#### [EXERCISE AIM]
An exact restatement of all the data is required, with the pictures left out.

Stored data:
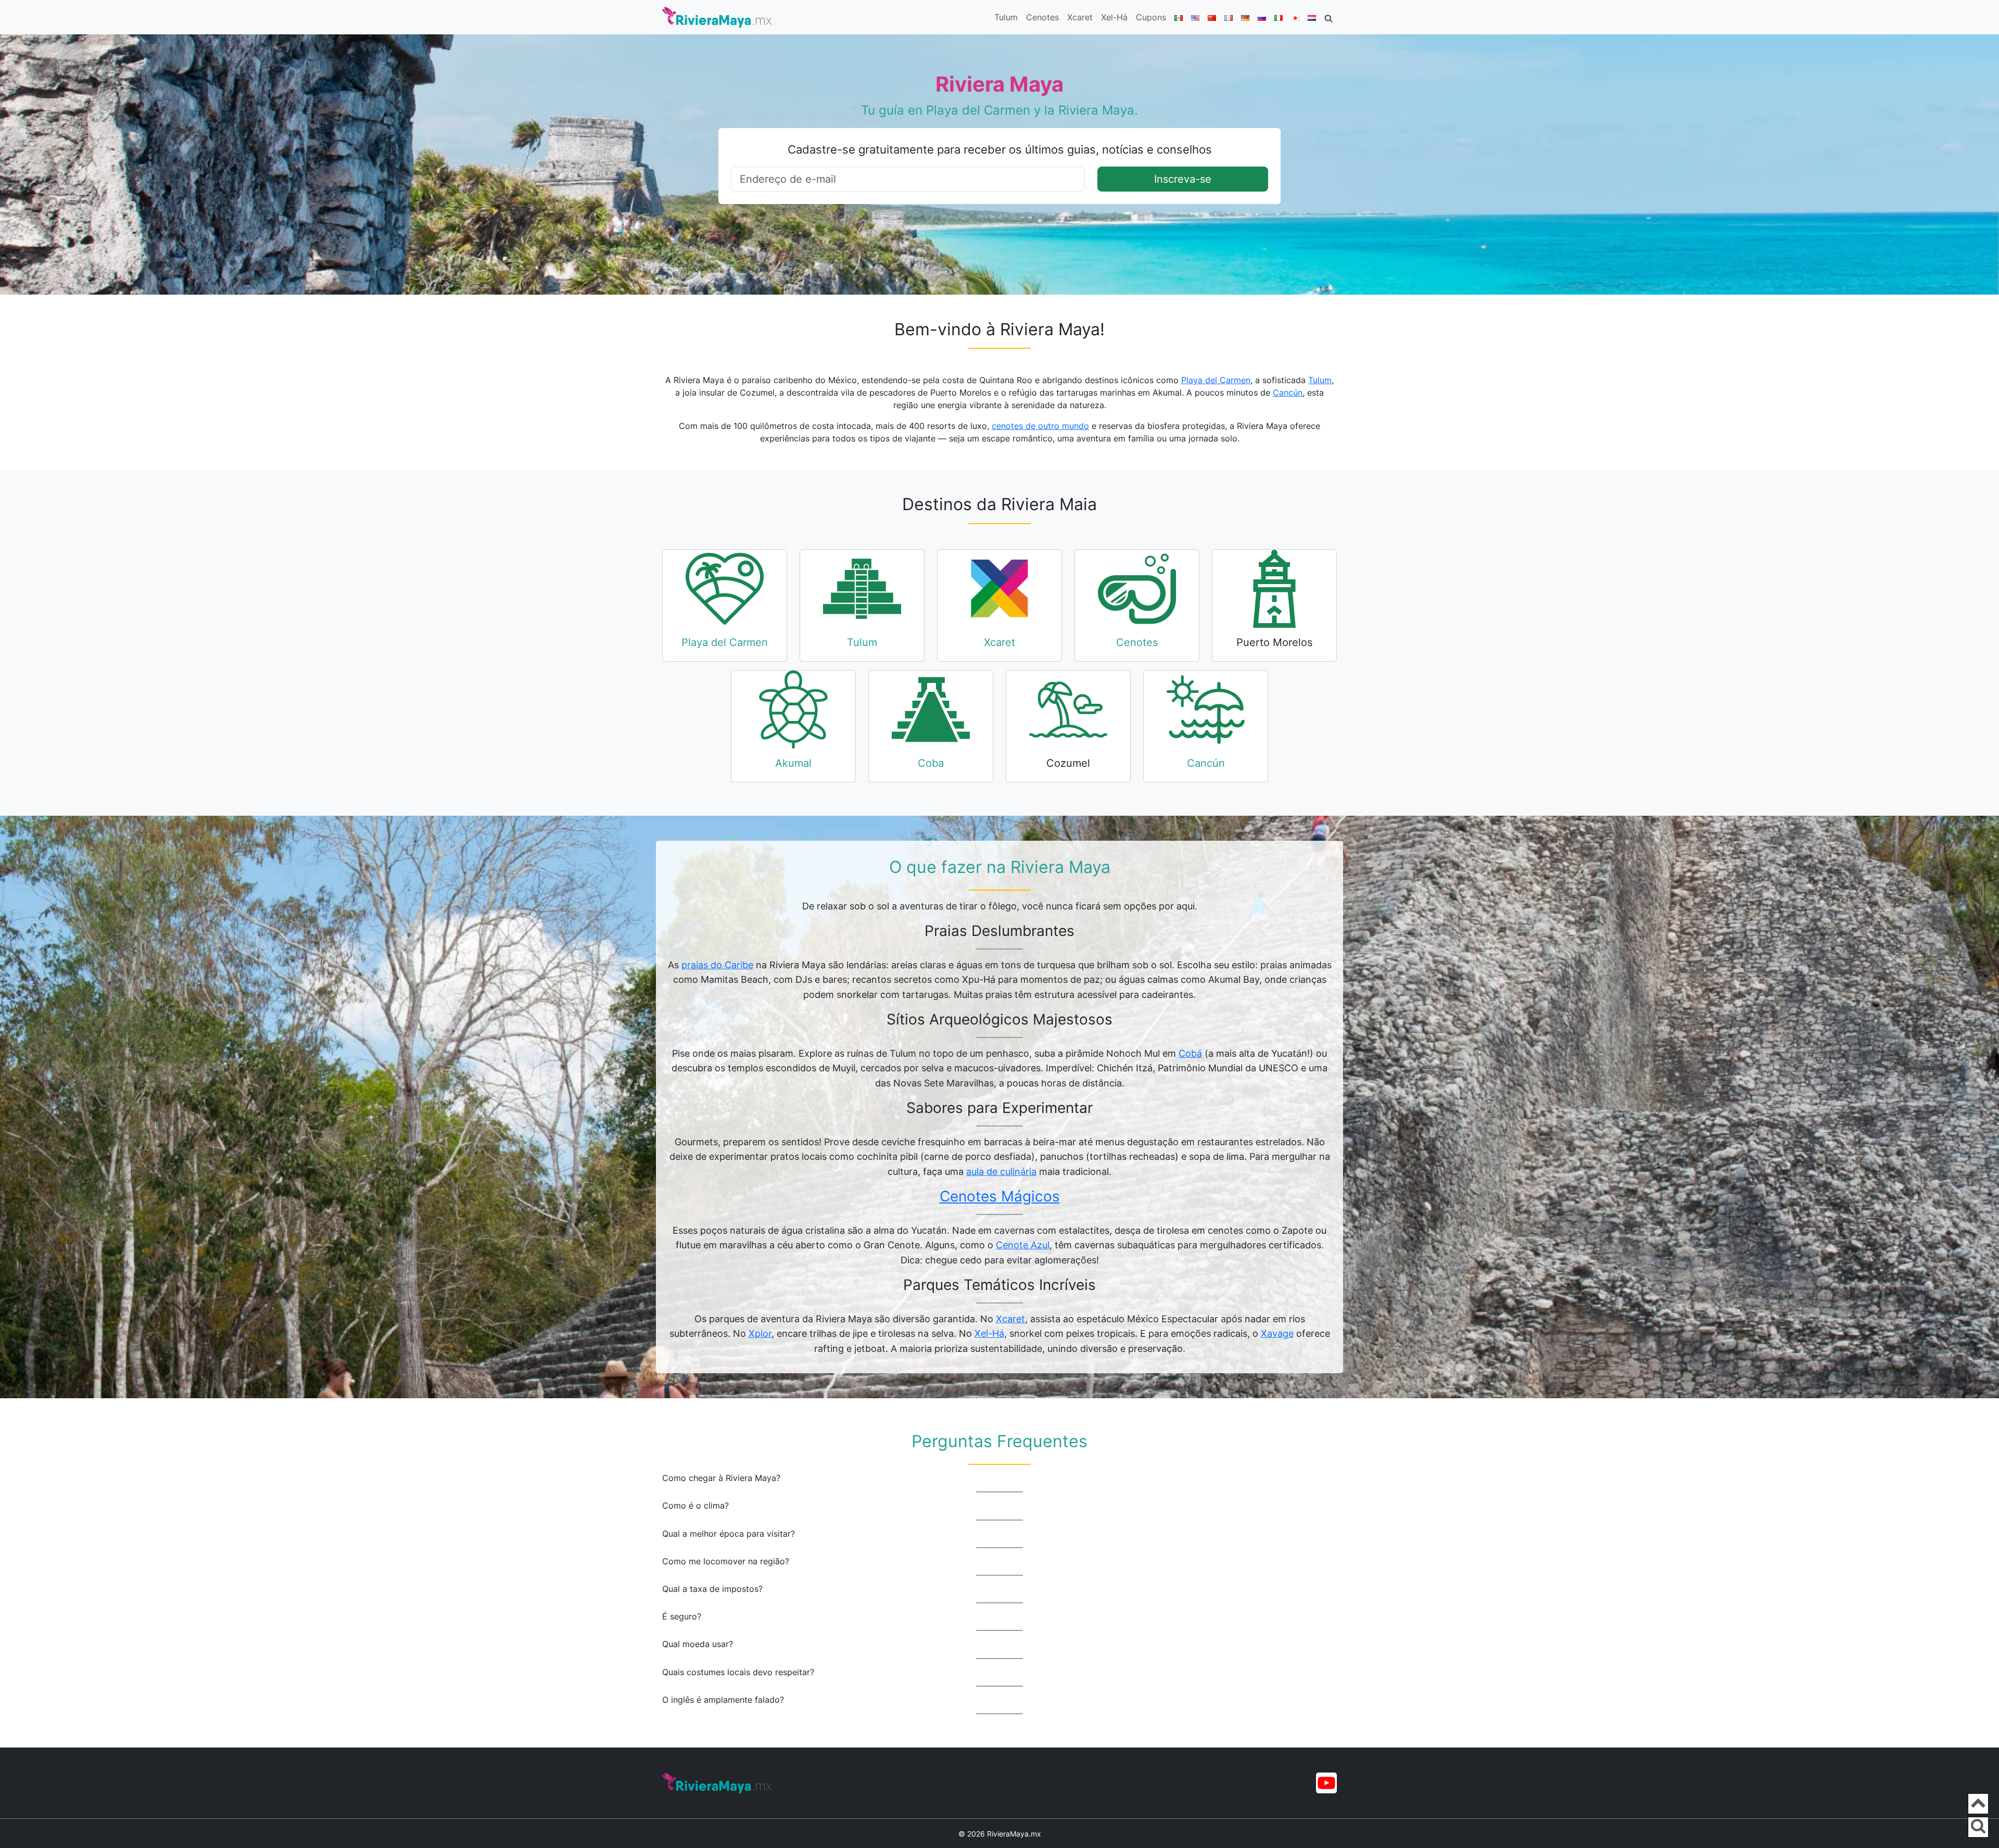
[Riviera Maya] (716, 17)
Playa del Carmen (1215, 380)
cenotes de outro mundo (1040, 426)
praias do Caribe (717, 964)
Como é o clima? (695, 1506)
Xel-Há (1114, 17)
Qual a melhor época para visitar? (728, 1534)
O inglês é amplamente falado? (723, 1700)
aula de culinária (1001, 1171)
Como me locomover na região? (725, 1561)
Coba (931, 763)
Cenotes (1042, 17)
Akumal (793, 763)
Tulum (1006, 17)
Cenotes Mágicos (1000, 1196)
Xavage (1277, 1333)
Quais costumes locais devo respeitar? (738, 1672)
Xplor (760, 1333)
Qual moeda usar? (697, 1644)
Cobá (1190, 1053)
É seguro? (681, 1617)
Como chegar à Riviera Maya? (721, 1478)
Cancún (1287, 392)
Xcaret (1080, 17)
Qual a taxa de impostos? (712, 1589)
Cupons (1151, 17)
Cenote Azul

#### [COMPLETED EXERCISE]
[Riviera Maya] (716, 17)
Playa del Carmen (1215, 380)
cenotes de outro mundo (1040, 426)
praias do Caribe (717, 964)
Como é o clima? (695, 1506)
Xel-Há (1114, 17)
Qual a melhor época para visitar? (728, 1534)
O inglês é amplamente falado? (723, 1700)
aula de culinária (1001, 1171)
Como me locomover na região? (725, 1561)
Coba (931, 763)
Cenotes (1042, 17)
Akumal (793, 763)
Tulum (1006, 17)
Cenotes Mágicos (1000, 1196)
Xavage (1277, 1333)
Quais costumes locais devo respeitar? (738, 1672)
Xplor (760, 1333)
Qual moeda usar? (697, 1644)
Cobá (1190, 1053)
É seguro? (681, 1617)
Como chegar à Riviera Maya? (721, 1478)
Cancún (1287, 392)
Xcaret (1080, 17)
Qual a taxa de impostos? (712, 1589)
Cupons (1151, 17)
Cenote Azul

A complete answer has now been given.